— Task item —
Leave the pictures out and print, word for word, the lines below from the one with "Click the Empty Latent Image node title" through the final line.

+++++

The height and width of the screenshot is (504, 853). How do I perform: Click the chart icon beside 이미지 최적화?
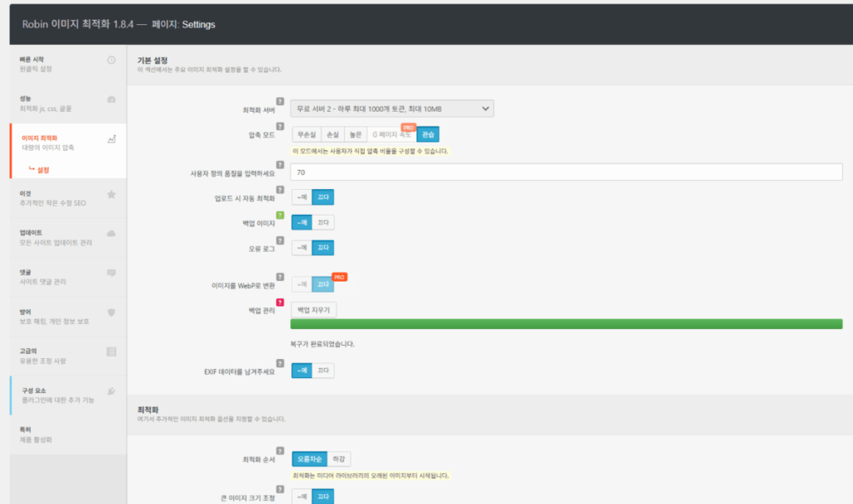point(112,139)
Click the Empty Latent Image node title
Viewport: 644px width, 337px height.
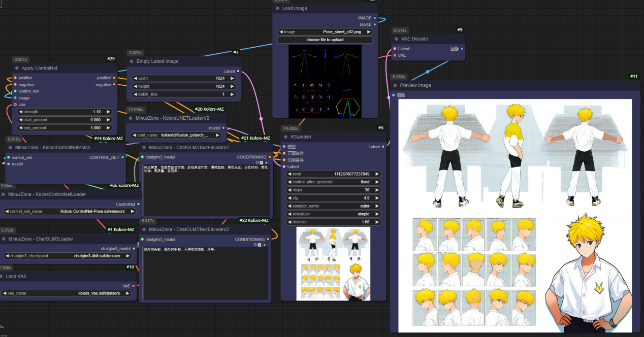tap(157, 61)
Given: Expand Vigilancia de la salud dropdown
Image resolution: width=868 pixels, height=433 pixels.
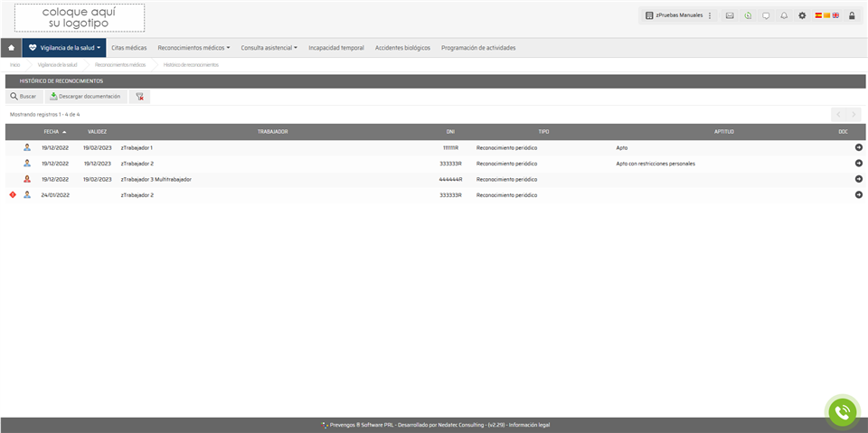Looking at the screenshot, I should [64, 48].
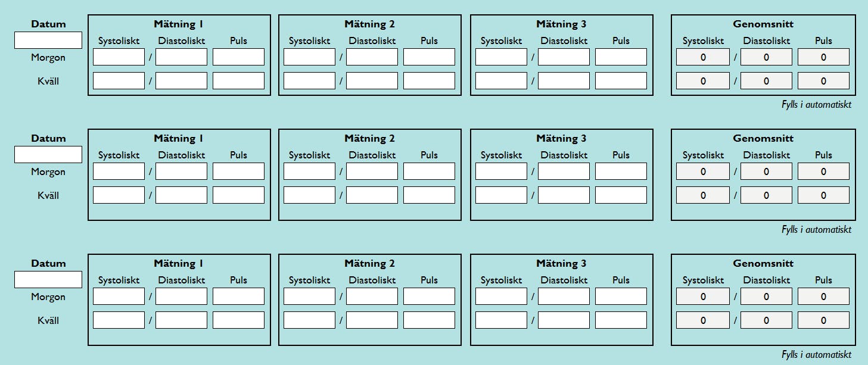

+++++

— Exercise answer —
Click the Empty Latent Image node title
Viewport: 644px width, 337px height.
tap(157, 61)
Given: Expand Vigilancia de la salud dropdown
Image resolution: width=868 pixels, height=433 pixels.
Looking at the screenshot, I should [64, 48].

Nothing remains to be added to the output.